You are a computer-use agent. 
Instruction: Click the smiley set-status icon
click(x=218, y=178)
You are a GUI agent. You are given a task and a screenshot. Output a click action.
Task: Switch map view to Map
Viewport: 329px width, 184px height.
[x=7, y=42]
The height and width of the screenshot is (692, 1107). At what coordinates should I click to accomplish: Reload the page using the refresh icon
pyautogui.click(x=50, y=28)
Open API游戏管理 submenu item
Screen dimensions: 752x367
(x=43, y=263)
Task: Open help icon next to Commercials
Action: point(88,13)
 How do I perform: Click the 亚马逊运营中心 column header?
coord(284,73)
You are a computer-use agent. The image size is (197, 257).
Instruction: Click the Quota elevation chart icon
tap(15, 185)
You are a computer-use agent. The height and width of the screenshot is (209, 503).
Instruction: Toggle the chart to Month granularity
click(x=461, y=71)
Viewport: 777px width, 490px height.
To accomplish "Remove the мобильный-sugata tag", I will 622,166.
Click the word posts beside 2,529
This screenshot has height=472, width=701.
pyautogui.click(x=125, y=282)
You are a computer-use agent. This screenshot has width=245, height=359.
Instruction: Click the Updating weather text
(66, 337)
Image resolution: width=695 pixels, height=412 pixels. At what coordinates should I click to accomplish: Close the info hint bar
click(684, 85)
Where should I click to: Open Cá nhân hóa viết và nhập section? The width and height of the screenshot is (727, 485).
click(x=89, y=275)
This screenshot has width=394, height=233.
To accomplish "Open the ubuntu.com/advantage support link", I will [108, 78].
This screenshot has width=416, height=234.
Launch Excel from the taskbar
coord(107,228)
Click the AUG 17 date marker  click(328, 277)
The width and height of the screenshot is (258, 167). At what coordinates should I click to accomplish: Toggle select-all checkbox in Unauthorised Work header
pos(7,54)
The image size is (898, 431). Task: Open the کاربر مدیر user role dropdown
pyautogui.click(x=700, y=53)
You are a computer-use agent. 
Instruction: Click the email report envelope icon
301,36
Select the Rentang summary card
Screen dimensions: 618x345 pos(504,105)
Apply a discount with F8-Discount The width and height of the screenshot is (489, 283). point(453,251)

### Work task
Report each line above containing the string "agent".

### Answer to this task
You are a computer-use agent. 
You are a GUI agent. You are given a task and a screenshot. Output a click action.
You are a computer-use agent. The image size is (197, 257).
You are a computer-use agent. The height and width of the screenshot is (209, 503).
You are a computer-use agent. This screenshot has width=245, height=359.
You are a computer-use agent. 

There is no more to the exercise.